● GIVEN RECORDS:
★ ★ ★

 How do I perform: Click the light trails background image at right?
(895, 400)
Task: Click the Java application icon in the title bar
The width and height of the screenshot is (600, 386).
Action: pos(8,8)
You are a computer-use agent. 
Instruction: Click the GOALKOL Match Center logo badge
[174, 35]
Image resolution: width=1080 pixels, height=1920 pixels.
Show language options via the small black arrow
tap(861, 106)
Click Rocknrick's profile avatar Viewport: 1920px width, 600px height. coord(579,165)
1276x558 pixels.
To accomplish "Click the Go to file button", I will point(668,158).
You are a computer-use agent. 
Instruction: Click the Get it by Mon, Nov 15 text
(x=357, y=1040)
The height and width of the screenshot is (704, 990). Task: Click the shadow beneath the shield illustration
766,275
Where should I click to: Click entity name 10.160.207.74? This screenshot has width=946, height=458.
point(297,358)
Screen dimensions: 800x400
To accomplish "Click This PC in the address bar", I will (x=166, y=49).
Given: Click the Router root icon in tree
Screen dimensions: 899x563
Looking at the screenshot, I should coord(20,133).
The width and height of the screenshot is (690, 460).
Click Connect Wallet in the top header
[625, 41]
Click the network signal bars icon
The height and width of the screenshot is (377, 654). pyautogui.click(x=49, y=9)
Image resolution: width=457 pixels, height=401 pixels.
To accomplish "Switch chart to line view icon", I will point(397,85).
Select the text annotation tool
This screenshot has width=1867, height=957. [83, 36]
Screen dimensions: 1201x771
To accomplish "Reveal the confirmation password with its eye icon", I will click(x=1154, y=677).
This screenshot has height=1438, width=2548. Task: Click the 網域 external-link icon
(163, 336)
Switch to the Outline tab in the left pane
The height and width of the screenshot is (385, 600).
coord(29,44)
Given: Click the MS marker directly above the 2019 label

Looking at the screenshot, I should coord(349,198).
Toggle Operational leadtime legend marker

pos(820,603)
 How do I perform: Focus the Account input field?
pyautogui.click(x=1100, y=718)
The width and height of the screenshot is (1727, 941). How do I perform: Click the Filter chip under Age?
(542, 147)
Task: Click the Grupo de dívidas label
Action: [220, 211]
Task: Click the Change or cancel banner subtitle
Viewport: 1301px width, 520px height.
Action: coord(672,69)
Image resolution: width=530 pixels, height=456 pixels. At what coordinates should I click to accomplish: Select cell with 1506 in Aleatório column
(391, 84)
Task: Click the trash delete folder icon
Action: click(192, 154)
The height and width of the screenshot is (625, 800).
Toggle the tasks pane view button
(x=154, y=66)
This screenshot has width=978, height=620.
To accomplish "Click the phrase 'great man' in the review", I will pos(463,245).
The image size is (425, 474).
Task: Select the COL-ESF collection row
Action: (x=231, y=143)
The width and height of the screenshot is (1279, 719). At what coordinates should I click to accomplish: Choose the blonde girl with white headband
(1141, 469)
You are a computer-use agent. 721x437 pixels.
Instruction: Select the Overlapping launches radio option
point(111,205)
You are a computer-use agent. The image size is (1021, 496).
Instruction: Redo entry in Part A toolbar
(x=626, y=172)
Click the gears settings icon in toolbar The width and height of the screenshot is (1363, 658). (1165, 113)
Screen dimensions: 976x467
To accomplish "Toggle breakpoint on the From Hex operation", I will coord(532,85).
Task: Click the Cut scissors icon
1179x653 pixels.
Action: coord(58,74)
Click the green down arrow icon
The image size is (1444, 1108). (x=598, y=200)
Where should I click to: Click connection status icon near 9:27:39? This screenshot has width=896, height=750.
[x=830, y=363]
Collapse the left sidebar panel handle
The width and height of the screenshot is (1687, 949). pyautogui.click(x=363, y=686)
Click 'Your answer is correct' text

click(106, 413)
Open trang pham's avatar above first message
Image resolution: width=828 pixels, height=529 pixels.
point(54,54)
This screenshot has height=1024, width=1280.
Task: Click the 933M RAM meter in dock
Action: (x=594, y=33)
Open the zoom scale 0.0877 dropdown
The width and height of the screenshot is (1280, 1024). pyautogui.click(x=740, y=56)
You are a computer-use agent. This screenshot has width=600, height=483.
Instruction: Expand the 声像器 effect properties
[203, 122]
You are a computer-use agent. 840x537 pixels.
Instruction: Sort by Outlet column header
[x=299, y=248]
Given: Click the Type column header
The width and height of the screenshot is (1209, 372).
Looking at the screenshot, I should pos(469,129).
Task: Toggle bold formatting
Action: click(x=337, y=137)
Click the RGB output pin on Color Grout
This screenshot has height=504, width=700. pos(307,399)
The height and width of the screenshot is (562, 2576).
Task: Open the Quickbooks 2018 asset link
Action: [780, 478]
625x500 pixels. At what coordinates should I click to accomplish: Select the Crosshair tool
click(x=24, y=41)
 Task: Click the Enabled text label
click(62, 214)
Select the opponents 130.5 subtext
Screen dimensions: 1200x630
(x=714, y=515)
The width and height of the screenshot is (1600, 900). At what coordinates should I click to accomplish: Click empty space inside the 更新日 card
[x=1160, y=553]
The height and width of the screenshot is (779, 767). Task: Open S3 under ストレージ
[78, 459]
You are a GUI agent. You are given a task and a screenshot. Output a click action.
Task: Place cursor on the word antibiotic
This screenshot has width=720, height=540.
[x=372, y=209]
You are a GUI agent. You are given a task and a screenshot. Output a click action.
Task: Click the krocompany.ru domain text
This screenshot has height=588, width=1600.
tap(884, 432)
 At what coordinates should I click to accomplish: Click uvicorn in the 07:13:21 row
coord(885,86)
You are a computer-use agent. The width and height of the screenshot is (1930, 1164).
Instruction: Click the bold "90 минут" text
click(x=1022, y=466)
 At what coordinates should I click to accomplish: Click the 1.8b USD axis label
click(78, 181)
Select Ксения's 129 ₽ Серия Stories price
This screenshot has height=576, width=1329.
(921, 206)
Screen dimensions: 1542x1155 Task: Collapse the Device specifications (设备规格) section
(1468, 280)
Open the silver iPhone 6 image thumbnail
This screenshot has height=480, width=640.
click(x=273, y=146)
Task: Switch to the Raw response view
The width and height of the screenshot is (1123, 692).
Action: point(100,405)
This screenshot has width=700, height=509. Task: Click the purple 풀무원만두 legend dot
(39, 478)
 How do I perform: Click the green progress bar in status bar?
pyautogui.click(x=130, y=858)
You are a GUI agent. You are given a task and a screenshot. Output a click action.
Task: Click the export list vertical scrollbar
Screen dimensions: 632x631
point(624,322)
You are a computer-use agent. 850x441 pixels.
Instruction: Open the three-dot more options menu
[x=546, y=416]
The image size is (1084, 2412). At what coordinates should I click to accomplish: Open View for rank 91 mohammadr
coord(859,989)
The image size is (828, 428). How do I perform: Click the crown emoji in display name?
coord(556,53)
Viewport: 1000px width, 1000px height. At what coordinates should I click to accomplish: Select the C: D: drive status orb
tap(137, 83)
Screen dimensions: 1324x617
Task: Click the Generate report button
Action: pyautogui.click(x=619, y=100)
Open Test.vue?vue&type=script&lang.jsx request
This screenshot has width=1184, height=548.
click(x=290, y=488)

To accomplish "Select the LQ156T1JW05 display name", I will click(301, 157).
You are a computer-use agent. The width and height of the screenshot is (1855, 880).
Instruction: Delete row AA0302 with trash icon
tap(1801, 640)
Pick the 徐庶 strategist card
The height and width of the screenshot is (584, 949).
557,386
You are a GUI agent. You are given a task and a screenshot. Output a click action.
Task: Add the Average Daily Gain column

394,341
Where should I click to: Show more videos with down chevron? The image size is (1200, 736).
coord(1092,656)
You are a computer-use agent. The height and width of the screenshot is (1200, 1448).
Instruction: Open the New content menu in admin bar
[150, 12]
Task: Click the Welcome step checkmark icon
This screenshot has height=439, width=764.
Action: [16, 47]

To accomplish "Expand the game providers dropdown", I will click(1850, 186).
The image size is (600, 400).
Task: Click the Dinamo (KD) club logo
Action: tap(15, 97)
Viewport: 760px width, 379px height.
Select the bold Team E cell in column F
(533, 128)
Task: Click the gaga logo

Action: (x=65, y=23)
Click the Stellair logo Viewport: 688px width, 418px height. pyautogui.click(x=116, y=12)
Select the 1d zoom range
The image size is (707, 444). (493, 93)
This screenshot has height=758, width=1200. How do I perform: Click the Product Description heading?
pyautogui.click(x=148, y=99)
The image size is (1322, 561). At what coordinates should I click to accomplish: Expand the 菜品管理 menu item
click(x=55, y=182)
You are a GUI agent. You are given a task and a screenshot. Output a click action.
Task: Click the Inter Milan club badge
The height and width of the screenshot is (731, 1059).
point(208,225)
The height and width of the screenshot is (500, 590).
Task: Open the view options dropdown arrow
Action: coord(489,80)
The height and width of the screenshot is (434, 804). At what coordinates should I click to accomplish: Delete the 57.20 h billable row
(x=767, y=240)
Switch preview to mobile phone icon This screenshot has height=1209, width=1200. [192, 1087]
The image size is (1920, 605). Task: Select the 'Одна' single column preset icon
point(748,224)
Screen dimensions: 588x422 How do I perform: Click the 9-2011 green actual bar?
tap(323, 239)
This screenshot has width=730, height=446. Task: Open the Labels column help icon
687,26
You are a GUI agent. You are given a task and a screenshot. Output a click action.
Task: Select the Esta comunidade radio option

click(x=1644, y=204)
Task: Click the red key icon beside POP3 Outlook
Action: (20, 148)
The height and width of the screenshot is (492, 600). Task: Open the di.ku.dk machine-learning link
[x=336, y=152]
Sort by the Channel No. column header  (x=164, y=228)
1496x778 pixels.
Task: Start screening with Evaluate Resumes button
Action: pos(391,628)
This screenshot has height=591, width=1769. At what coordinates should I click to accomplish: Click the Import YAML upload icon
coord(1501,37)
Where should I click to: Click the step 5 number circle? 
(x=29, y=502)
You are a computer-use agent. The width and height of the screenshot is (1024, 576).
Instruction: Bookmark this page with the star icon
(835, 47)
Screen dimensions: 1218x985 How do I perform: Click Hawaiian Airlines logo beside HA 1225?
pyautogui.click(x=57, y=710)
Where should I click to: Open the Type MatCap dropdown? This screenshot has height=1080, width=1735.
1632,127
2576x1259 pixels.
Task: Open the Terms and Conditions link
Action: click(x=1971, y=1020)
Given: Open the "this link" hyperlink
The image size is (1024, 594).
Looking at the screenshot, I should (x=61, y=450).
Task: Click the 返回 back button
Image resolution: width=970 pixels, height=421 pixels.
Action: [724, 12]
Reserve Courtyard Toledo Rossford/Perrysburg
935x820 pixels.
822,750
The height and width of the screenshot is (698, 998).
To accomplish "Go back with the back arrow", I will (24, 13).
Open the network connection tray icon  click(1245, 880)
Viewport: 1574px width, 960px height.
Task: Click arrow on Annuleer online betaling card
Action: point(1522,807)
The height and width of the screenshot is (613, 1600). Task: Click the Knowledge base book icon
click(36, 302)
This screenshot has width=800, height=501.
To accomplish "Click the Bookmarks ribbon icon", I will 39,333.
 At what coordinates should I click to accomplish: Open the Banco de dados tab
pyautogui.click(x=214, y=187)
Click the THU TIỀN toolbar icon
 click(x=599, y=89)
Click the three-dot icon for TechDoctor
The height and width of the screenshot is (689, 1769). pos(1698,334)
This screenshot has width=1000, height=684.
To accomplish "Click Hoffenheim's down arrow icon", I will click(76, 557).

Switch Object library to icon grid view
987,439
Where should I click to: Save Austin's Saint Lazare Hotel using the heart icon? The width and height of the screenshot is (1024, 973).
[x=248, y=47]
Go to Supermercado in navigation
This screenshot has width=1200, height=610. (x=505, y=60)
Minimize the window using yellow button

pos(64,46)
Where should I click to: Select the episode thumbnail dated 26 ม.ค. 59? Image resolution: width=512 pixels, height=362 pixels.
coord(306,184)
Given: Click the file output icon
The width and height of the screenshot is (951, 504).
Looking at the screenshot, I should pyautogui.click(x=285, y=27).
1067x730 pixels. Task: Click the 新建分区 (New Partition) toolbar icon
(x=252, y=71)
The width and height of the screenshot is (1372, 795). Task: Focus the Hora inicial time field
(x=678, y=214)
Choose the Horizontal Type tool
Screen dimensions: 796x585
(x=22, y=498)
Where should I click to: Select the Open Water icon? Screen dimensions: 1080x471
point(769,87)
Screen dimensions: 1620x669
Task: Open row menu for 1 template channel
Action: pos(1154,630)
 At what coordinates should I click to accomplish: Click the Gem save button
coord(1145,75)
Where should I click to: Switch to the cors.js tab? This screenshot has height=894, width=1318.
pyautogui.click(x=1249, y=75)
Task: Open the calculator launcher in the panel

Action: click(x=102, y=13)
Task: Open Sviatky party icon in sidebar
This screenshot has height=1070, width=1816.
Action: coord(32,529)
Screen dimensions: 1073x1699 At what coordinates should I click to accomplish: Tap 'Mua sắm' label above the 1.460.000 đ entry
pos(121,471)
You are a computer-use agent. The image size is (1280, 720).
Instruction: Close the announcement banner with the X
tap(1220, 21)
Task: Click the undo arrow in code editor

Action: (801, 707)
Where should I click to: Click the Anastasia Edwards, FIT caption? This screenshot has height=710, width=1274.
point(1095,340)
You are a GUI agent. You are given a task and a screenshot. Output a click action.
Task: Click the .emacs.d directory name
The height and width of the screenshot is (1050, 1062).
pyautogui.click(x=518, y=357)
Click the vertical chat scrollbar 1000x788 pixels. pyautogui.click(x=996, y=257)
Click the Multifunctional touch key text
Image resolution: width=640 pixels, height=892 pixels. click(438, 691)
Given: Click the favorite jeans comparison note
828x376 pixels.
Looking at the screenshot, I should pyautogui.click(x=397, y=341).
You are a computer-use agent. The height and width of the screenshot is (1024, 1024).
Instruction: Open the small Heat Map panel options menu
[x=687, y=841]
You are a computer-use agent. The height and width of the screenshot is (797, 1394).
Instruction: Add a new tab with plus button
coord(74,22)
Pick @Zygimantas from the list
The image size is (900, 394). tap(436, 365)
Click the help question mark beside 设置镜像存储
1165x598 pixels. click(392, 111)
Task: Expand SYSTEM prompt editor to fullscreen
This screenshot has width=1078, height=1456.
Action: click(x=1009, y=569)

★ ★ ★

From the data above, state how many lines contain the string "vertical", offering no other words.

2